Decision

CIL Appeal 1873657 – 08 Oct 25 (accessible HTML version)

Published 27 November 2025

Appeal Decision

By redacted  MRICS

an Appointed Person under the Community Infrastructure Levy Regulations 2010 as Amended

Valuation Office Agency - DVS

Wycliffe House
Green Lane
Durham
DH1 3UW

e-mail: redacted @voa.gov.uk.


Appeal Ref: 1873657

Address: redacted

Proposed Development: Change of use of garage building as a standalone residential property. Retention of external cladding, easterly facing window, roof lights and boundary fencing (part retrospective), (Resubmission of planning application redacted).

Planning Permission details: Granted by redacted via the Planning Inspectorate Appeals process on redacted, under planning reference redacted and Appeals reference redacted.

Decision

I determine that the Community Infrastructure Levy (CIL) payable in this case should be £redacted (redacted).

Reasons

Background

  1. I have considered all the submissions made by the Appellants, redacted and redacted, via their Agent, redacted and the submissions made by the Collecting Authority (CA), redacted.

**THE PROBLEM**
Carry on the CIL appeal decision from the point where it stops.

**INFORMATION SHOWN**
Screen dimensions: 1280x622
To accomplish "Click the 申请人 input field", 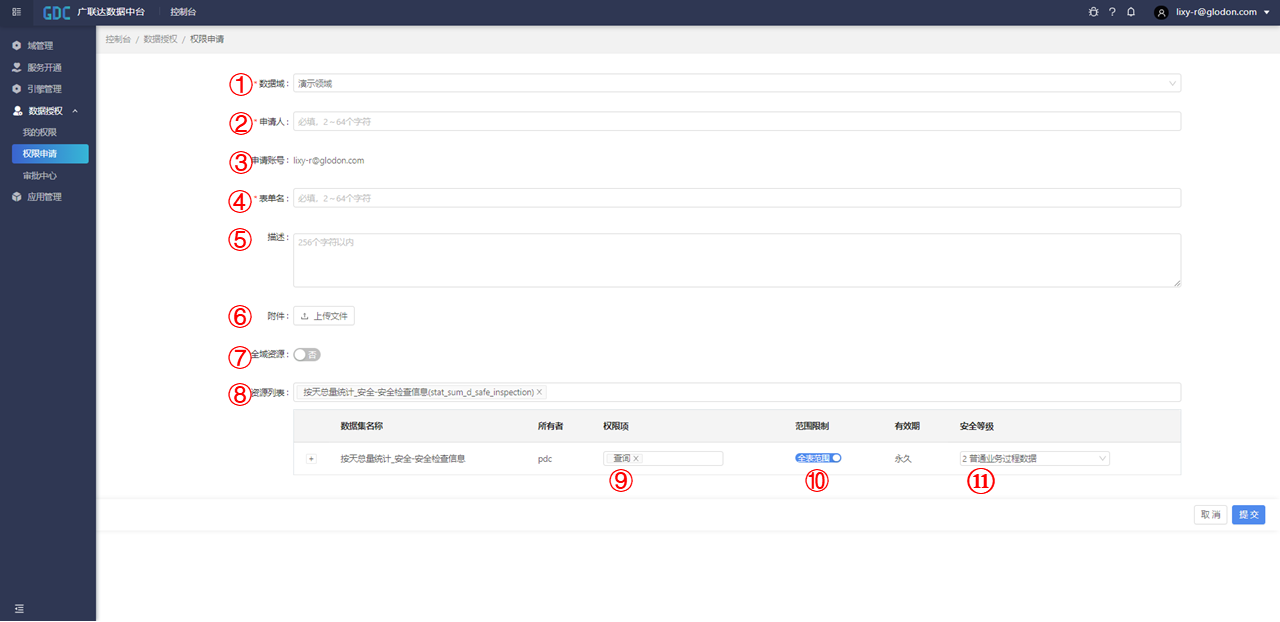I will 736,121.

**SOLVED PROBLEM**
In particular, I have considered the information and opinions presented in the following documents:-

a) CIL Appeal form dated redacted.

b) A copy of the planning application to which the CIL liability relates (reference redacted including copies of all plans, drawings and documents forming part of the application and the Appeal Decision Notice dated redacted, appeals reference redacted.

c) A copy of the redacted refusal (reference redacted) and officer’s report.

d) A copy of earlier planning permissions including decision notice and approved plans.

e) A copy of the CIL Liability Notice dated redacted (LN Ref: redacted).

f) A copy of the submission made to the Council under regulation 113 of the CIL Regulations dated redacted, which included a Statutory Declaration from the APP.

g) A copy of the Council’s response to the request for review under regulation 113 of the CIL Regulations dated redacted.

h) The CA’s representations on the APP’s Grounds of Appeal dated redacted.

i) The APP’s final comments dated redacted.

Grounds of Appeal

2. Planning permission was granted for the development on redacted, via an Appeal Decision Notice (redacted).  This was following a refusal date redacted (reference redacted).  The approved planning permission was:-

Change of use of garage building as a standalone residential property. Retention of external cladding, easterly facing window, roof lights and boundary fencing (part retrospective), (Resubmission of planning application redacted).

3. On redacted, the CA issued a Liability Notice (ref: redacted) for a sum of £redacted.  This was based on a net chargeable area of redacted m² and a Charging Schedule rate of £redacted per m² plus indexation of  redacted.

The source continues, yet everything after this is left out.